The pipe symbol | acts as an OR operator. The match will succeed if the pattern on either the left-hand side or the right-hand side matches. This is of course equivalent to the OR operator in standard Lucene syntax.

In order to retrieve the strings "proportions" and "preparations", the following expression can be used:

  • /(prepara|propor)tions/

Character classes

Character classes are very important, since they allow you to mask variation with more control than that offered by wildcards.
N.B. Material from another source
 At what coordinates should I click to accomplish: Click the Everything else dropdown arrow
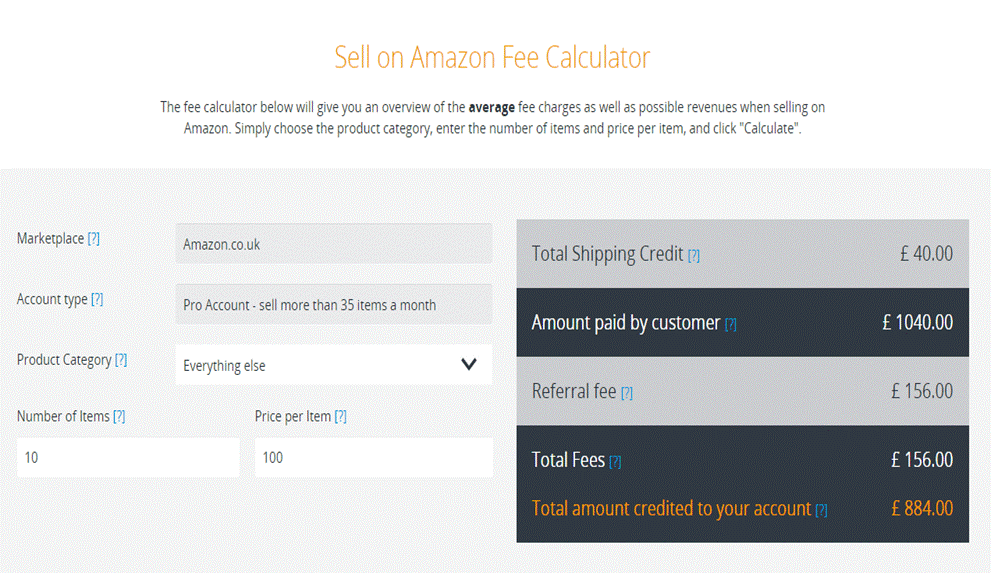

You can thus use them to find words even though they are written differently, e.g. have either "e" or "o" in a certain position or have "a" and "e" in a certain position

Ranges of potential characters may be represented as character classes by enclosing them in square brackets []. A leading caret ^ negates the character class, that is, all characters other than the ones following are signified.

The allowed forms are:

[abc] 'a' or 'b' or 'c'
[a-c] 'a' to 'c'. i.e. 'a' or 'b' or 'c'
[-abc] 'b' or 'c', but not 'a'
[abc\-] 'a' or 'b' or 'c' or '-'
[^abc] any character except 'a' or 'b' or 'c'
[^a-c] any character except 'a' or 'b' or 'c'
[^-abc] any character except '-' or 'a' or 'b' or 'c'

Note that the dash - indicates a range of characters, unless it is the first character or if it is escaped with a backslash.

The caret ^ negates the following characters.

In order to retrieve the string "weed", the following expression could be used:

  • /w[uiaeo]+d/
  • /w[uiaeo]*d/
  • /we[uiaeo]?d/
  • /w[a-u]*ed/
  • /we[^uiao]d/

The possibilities are enormous.

There are plenty of regex tutorials. A good one can be found at regular-expressions.info.

The exact definition of the regex possibilities in Lucene can be found in a Lucene Java doc.